上演当初の評判はイマイチのようだったが、天保6年西暦1835年に四代目大谷友右衛門が工夫を凝らして、江戸中村座で敵役を主人公にした設定で舞台を演じて喝采を博した。その後繰り返し上演されて敵討ち狂言の傑作と言われている!
しかし、今回演じる松本幸四郎は初役であり、しかもその四代目友右衛門が天保14年西暦1843年に、二人の悪人安達元右衛門と東間三郎右衛門の一人二役を通し狂言で演じ分けて以来、170年ぶりの挑戦である。幸四郎は来年70歳。初役でしかも170年ぶりの一人二役。
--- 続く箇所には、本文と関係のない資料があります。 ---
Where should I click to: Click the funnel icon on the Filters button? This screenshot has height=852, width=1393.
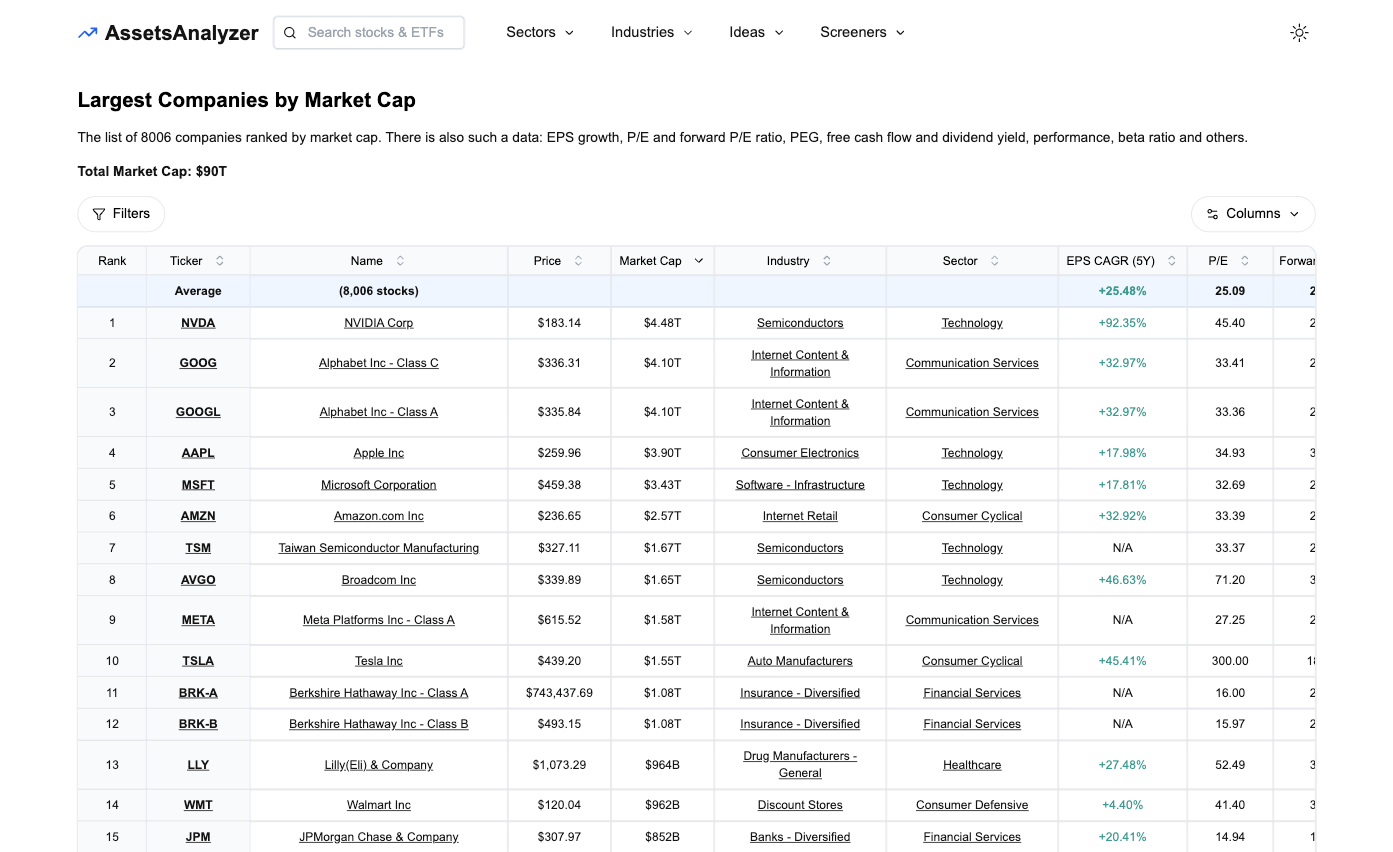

伝統を守りながらも現代感覚の人物描写で自ら挑戦して芸と向きあう姿勢はとても素晴らしい!
幸四郎は時代背景と登場人物の性格描写の他味わいある台詞などを綿密に練り上げ、悪役ながら二役の一方・東間は陰で画を描き人を操る大悪な首領役で、一方の元右衛門は盗人猛々しく小悪を重ねながら三枚目役と対照させるように上手く演じ分けており、四代目友右衛門が人気を博した江戸時代の舞台を、現代感覚の解釈で再現している。
初役ながら、序幕から大詰めまでの全五幕190分を、通しで二役を演じた幸四郎の挑戦する心意気は素晴らしく、改めて人生は生涯学習と感じる!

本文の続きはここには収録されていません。